• SUPPLIED TEXT:
# # # # #

3) A word of caution: a smaller p-value does not necessarily indicate greater "unfairness", and you should not compare p-values between dice to determine which is more fair. This is because the p-values are partly random, so it is not meaningful to compare them that way. Instead, try looking at the ratio of proportions for the same side on two dice (This forms a type of statistic called an odds-ratio).

Back to Ellis' experiment for a moment; Ellis rolled each die 1000 times each (a lot of work!), and should be able to detect fairly small imbalance in the die. An educated guess: His test can detect imbalance as small as 0.02 to 0.03 between any two sides of a die rolled on a table-top (Update: this should be accurate to +/- 0.023 with 95% confidence). Further, we think rolling the die in water amplifies any imbalance in a die, and so gives greater power to detect unfairness. It's possible that Ellis' water test is detecting imbalance that are so small (0.001-0.005?) that we might not care (ie: very close to perfect is good enough).

It think there might be another post on this topic, it's now on my list of things to do. If you are curious now, try a search on "physics dice imbalance".

[UPDATE 1/5/2010]
As requested in the comments, I have updated the spreadsheet to handle results for other dice up to d20.

# # # # #

• AVAILABLE DATA:
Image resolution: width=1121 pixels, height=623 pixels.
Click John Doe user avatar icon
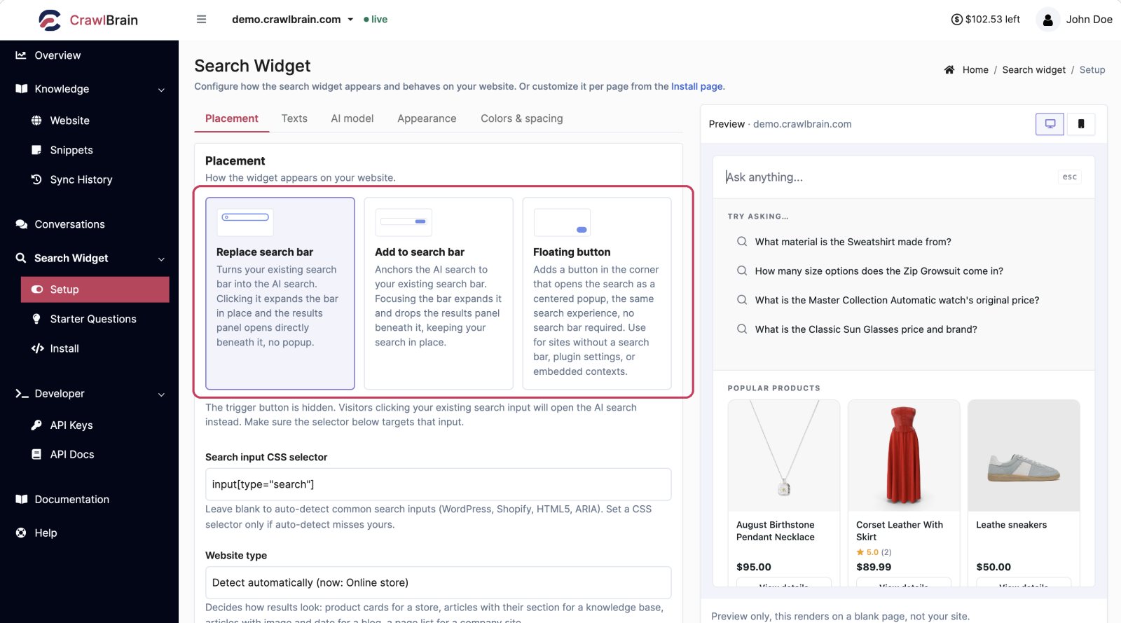[1047, 20]
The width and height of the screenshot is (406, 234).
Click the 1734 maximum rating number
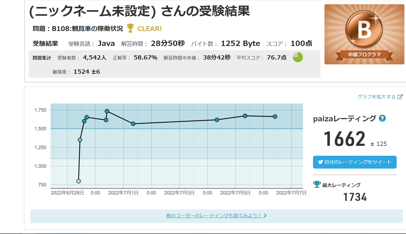click(x=355, y=197)
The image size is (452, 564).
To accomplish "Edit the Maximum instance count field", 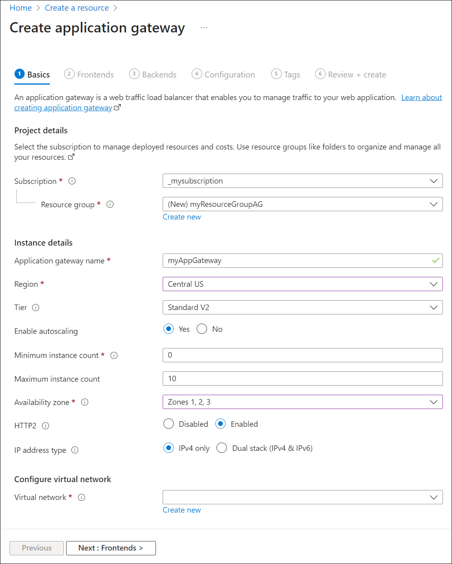I will click(x=302, y=379).
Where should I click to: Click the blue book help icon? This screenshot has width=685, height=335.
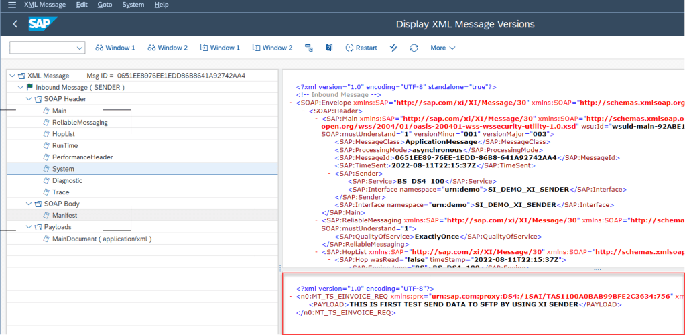tap(329, 48)
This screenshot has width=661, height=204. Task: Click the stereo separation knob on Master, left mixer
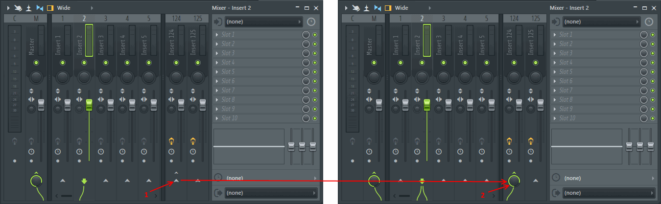(31, 109)
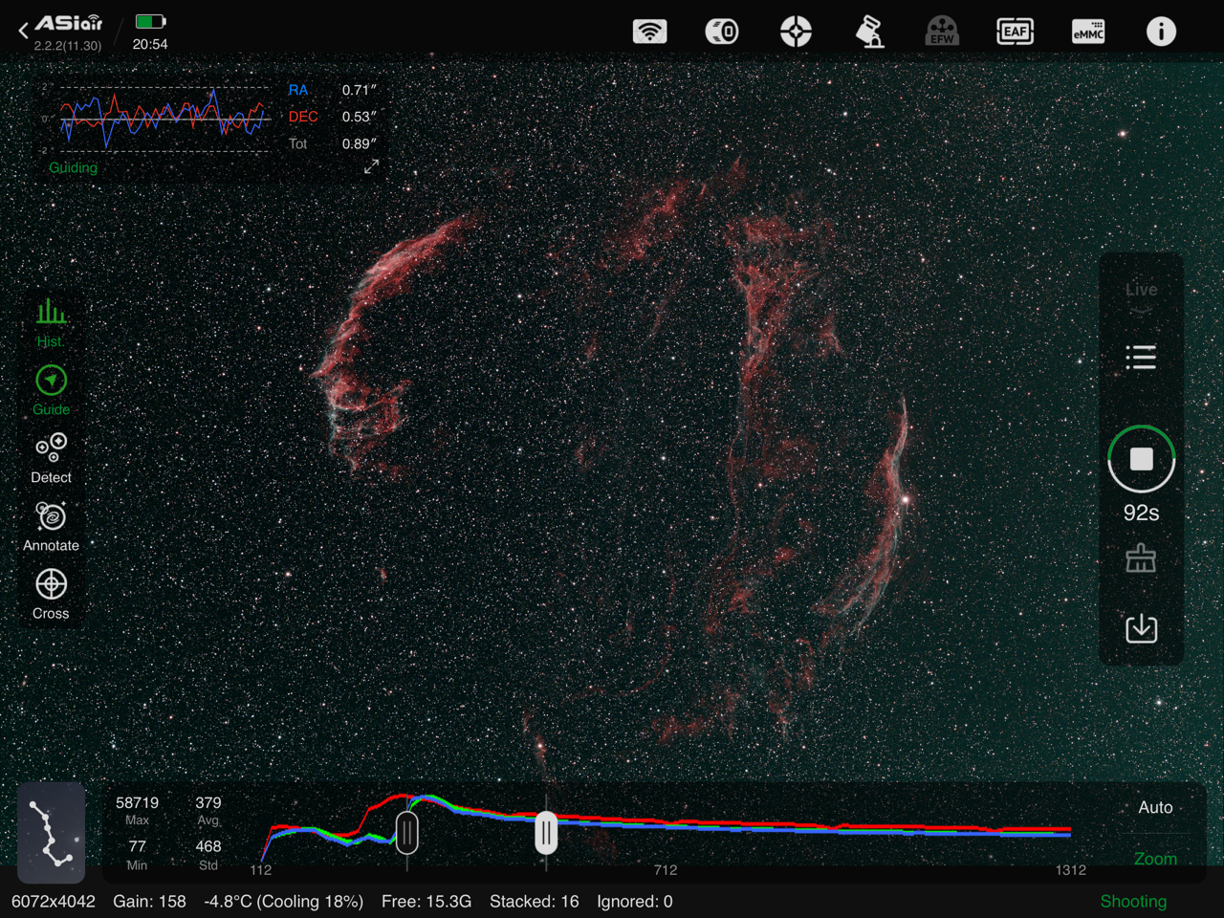Open the Wi-Fi settings icon
1224x918 pixels.
(650, 32)
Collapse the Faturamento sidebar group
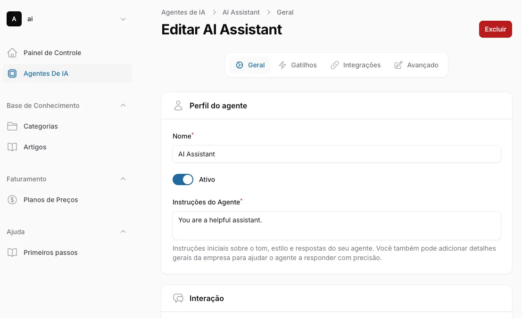522x318 pixels. (123, 179)
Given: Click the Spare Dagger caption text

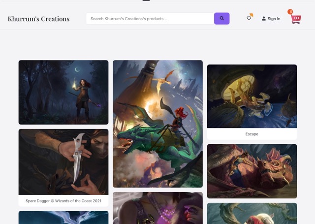Looking at the screenshot, I should click(63, 201).
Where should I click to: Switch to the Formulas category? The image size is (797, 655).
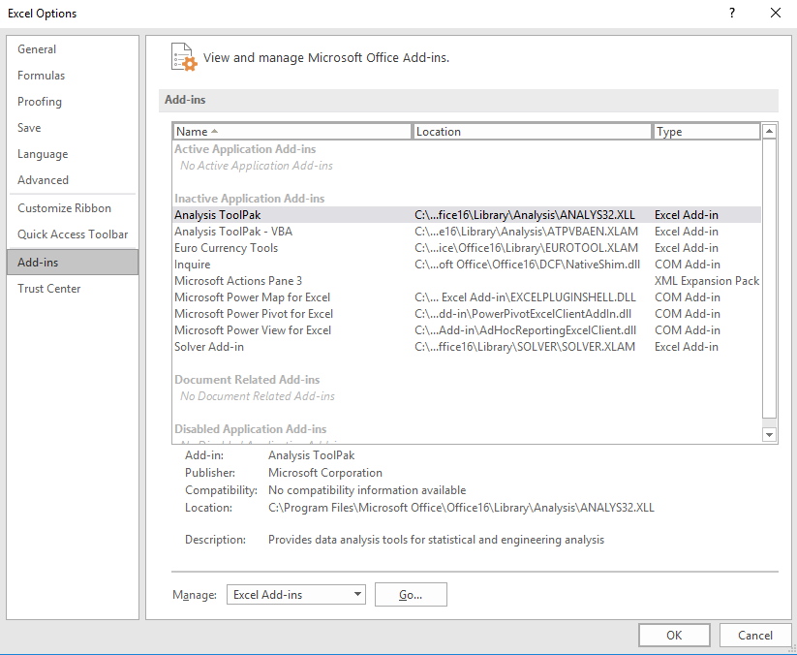point(42,76)
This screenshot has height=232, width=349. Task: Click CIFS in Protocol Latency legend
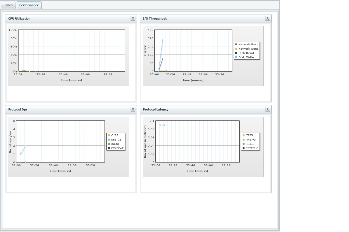click(x=249, y=135)
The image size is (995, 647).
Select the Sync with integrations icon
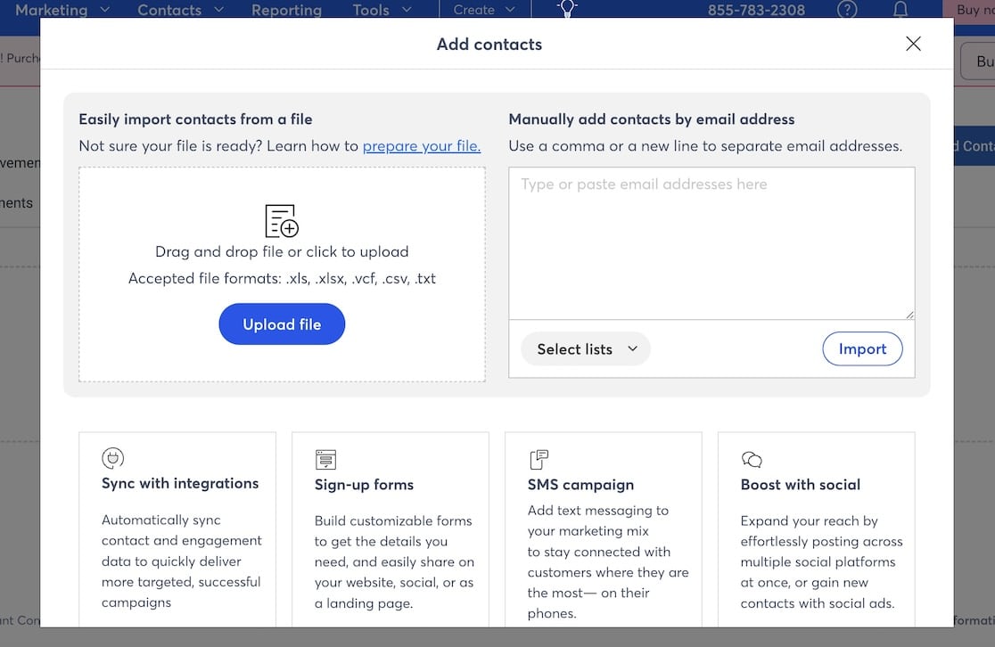click(x=112, y=457)
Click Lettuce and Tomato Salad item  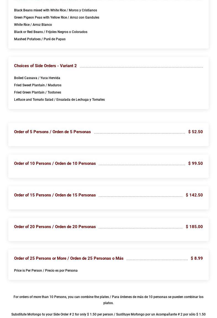point(59,100)
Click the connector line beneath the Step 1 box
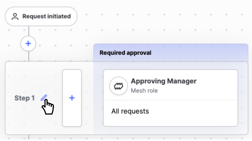252x141 pixels. (29, 137)
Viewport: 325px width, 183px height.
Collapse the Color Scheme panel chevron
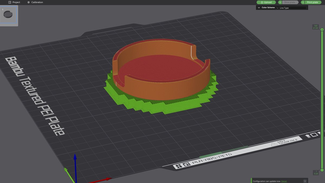tap(259, 8)
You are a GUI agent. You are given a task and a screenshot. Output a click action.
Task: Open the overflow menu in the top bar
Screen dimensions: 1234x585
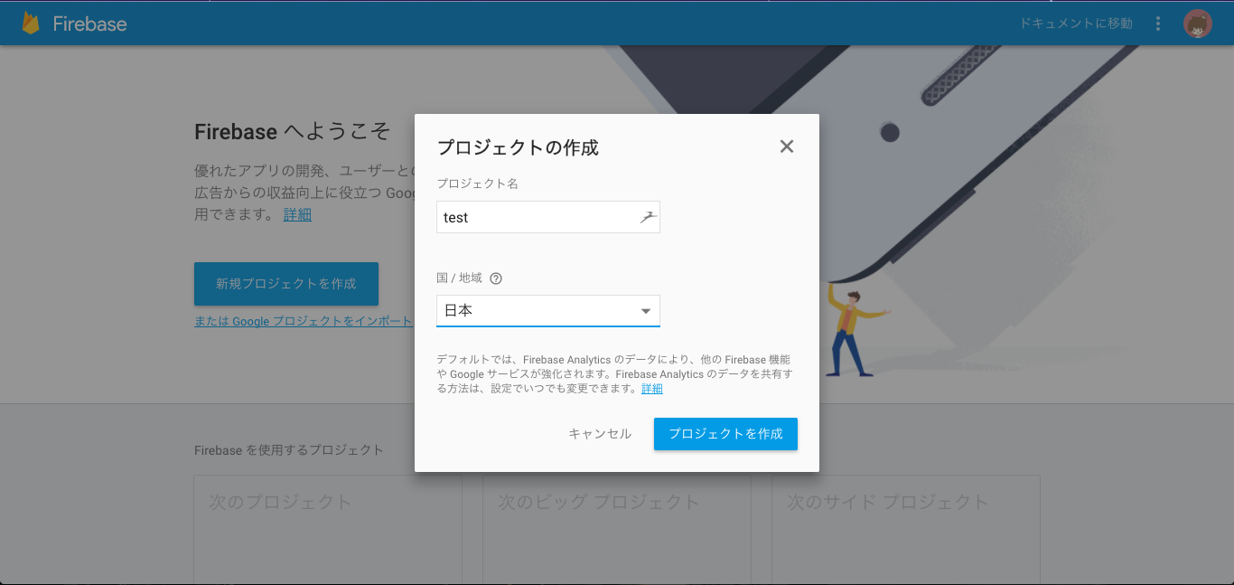tap(1158, 23)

# # # # #

• APPLY WHAT YOU READ:
- a) Reproduce the part of the dice-fairness text between "Back to Ellis'" and "is good enough).", inclusive.
- b) According to the dice-fairness text, how many times did Ellis roll each die?
- c) Decide whether each statement agrees with the dice-fairness text. Answer yes or no and quote the deciding words.
(i) Comparing p-values between dice is a good way to tell which die is fairer.
(ii) Rolling a die in water is thought to amplify any imbalance in it.
(iii) The updated spreadsheet handles results for dice up to d20.

• SOLUTIONS BY TASK:
- a)
Back to Ellis' experiment for a moment; Ellis rolled each die 1000 times each (a lot of work!), and should be able to detect fairly small imbalance in the die. An educated guess: His test can detect imbalance as small as 0.02 to 0.03 between any two sides of a die rolled on a table-top (Update: this should be accurate to +/- 0.023 with 95% confidence). Further, we think rolling the die in water amplifies any imbalance in a die, and so gives greater power to detect unfairness. It's possible that Ellis' water test is detecting imbalance that are so small (0.001-0.005?) that we might not care (ie: very close to perfect is good enough).

- b) 1000 times.

- c)
(i) No: "you should not compare p-values between dice to determine which is more fair"
(ii) Yes: "we think rolling the die in water amplifies any imbalance in a die"
(iii) Yes: "I have updated the spreadsheet to handle results for other dice up to d20"